**Data entries:**
□ □ □

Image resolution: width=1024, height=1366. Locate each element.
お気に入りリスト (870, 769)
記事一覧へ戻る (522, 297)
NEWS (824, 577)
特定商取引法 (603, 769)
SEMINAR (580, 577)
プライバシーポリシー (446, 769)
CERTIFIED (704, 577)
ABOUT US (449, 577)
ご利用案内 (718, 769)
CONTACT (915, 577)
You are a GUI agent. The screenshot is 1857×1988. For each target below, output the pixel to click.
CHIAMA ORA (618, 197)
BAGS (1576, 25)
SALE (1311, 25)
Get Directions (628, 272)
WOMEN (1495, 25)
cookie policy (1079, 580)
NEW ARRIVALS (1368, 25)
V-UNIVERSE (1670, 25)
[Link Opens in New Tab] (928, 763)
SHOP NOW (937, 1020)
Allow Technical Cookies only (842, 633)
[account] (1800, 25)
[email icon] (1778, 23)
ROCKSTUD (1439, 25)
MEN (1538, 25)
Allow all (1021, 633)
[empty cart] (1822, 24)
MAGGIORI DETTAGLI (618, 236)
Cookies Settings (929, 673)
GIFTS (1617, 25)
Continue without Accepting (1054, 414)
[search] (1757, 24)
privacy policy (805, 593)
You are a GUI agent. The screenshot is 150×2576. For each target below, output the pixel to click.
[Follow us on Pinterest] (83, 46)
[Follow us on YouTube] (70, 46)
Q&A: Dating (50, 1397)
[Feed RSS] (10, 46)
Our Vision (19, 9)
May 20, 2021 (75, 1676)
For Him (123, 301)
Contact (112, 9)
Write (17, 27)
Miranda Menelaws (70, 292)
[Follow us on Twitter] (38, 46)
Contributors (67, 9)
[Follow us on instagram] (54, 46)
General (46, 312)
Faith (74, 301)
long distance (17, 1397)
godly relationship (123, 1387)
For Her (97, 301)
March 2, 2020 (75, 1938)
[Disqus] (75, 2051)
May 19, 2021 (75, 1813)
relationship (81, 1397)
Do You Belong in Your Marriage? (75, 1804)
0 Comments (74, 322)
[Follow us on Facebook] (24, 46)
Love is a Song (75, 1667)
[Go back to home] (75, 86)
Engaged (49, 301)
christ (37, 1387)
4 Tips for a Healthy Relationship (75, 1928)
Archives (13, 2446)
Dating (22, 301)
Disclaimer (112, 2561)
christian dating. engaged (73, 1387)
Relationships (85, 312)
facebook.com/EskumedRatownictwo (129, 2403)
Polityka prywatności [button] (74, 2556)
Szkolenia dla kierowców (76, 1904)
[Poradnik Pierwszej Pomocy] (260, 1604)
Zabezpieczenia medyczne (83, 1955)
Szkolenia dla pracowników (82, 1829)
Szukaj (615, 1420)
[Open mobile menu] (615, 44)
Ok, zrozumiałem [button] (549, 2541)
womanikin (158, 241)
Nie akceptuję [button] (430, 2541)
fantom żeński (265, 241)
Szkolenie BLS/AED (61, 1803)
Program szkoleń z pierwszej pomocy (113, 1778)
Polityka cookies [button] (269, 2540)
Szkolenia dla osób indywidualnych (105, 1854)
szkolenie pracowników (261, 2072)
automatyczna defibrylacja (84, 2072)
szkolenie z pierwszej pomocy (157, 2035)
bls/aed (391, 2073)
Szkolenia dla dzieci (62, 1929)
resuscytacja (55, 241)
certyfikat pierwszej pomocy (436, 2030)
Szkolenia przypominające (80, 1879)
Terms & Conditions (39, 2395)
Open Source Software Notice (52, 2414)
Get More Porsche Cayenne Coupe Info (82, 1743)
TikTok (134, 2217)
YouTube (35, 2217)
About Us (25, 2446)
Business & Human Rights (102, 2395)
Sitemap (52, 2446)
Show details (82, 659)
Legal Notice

□ □ □

**What the exercise asks:** Extract every record. Keep wording exact.

**Written solution:**
Image resolution: width=1024, height=1366. Locate each element.
お気に入りリスト (870, 769)
記事一覧へ戻る (522, 297)
NEWS (824, 577)
特定商取引法 (603, 769)
SEMINAR (580, 577)
プライバシーポリシー (446, 769)
CERTIFIED (704, 577)
ABOUT US (449, 577)
ご利用案内 (718, 769)
CONTACT (915, 577)
You are a GUI agent. The screenshot is 1857×1988. For each target below, output the pixel to click.
CHIAMA ORA (618, 197)
BAGS (1576, 25)
SALE (1311, 25)
Get Directions (628, 272)
WOMEN (1495, 25)
cookie policy (1079, 580)
NEW ARRIVALS (1368, 25)
V-UNIVERSE (1670, 25)
[Link Opens in New Tab] (928, 763)
SHOP NOW (937, 1020)
Allow Technical Cookies only (842, 633)
[account] (1800, 25)
[email icon] (1778, 23)
ROCKSTUD (1439, 25)
MEN (1538, 25)
Allow all (1021, 633)
[empty cart] (1822, 24)
MAGGIORI DETTAGLI (618, 236)
Cookies Settings (929, 673)
GIFTS (1617, 25)
Continue without Accepting (1054, 414)
[search] (1757, 24)
privacy policy (805, 593)
You are a GUI agent. The screenshot is 150×2576. For each target below, output the pixel to click.
[Follow us on Pinterest] (83, 46)
[Follow us on YouTube] (70, 46)
Q&A: Dating (50, 1397)
[Feed RSS] (10, 46)
Our Vision (19, 9)
May 20, 2021 (75, 1676)
For Him (123, 301)
Contact (112, 9)
Write (17, 27)
Miranda Menelaws (70, 292)
[Follow us on Twitter] (38, 46)
Contributors (67, 9)
[Follow us on instagram] (54, 46)
General (46, 312)
Faith (74, 301)
long distance (17, 1397)
godly relationship (123, 1387)
For Her (97, 301)
March 2, 2020 (75, 1938)
[Disqus] (75, 2051)
May 19, 2021 (75, 1813)
relationship (81, 1397)
Do You Belong in Your Marriage? (75, 1804)
0 Comments (74, 322)
[Follow us on Facebook] (24, 46)
Love is a Song (75, 1667)
[Go back to home] (75, 86)
Engaged (49, 301)
christ (37, 1387)
4 Tips for a Healthy Relationship (75, 1928)
Archives (13, 2446)
Dating (22, 301)
Disclaimer (112, 2561)
christian dating. engaged (73, 1387)
Relationships (85, 312)
facebook.com/EskumedRatownictwo (129, 2403)
Polityka prywatności [button] (74, 2556)
Szkolenia dla kierowców (76, 1904)
[Poradnik Pierwszej Pomocy] (260, 1604)
Zabezpieczenia medyczne (83, 1955)
Szkolenia dla pracowników (82, 1829)
Szukaj (615, 1420)
[Open mobile menu] (615, 44)
Ok, zrozumiałem [button] (549, 2541)
womanikin (158, 241)
Nie akceptuję [button] (430, 2541)
fantom żeński (265, 241)
Szkolenie BLS/AED (61, 1803)
Program szkoleń z pierwszej pomocy (113, 1778)
Polityka cookies [button] (269, 2540)
Szkolenia dla osób indywidualnych (105, 1854)
szkolenie pracowników (261, 2072)
automatyczna defibrylacja (84, 2072)
szkolenie z pierwszej pomocy (157, 2035)
bls/aed (391, 2073)
Szkolenia dla dzieci (62, 1929)
resuscytacja (55, 241)
certyfikat pierwszej pomocy (436, 2030)
Szkolenia przypominające (80, 1879)
Terms & Conditions (39, 2395)
Open Source Software Notice (52, 2414)
Get More Porsche Cayenne Coupe Info (82, 1743)
TikTok (134, 2217)
YouTube (35, 2217)
About Us (25, 2446)
Business & Human Rights (102, 2395)
Sitemap (52, 2446)
Show details (82, 659)
Legal Notice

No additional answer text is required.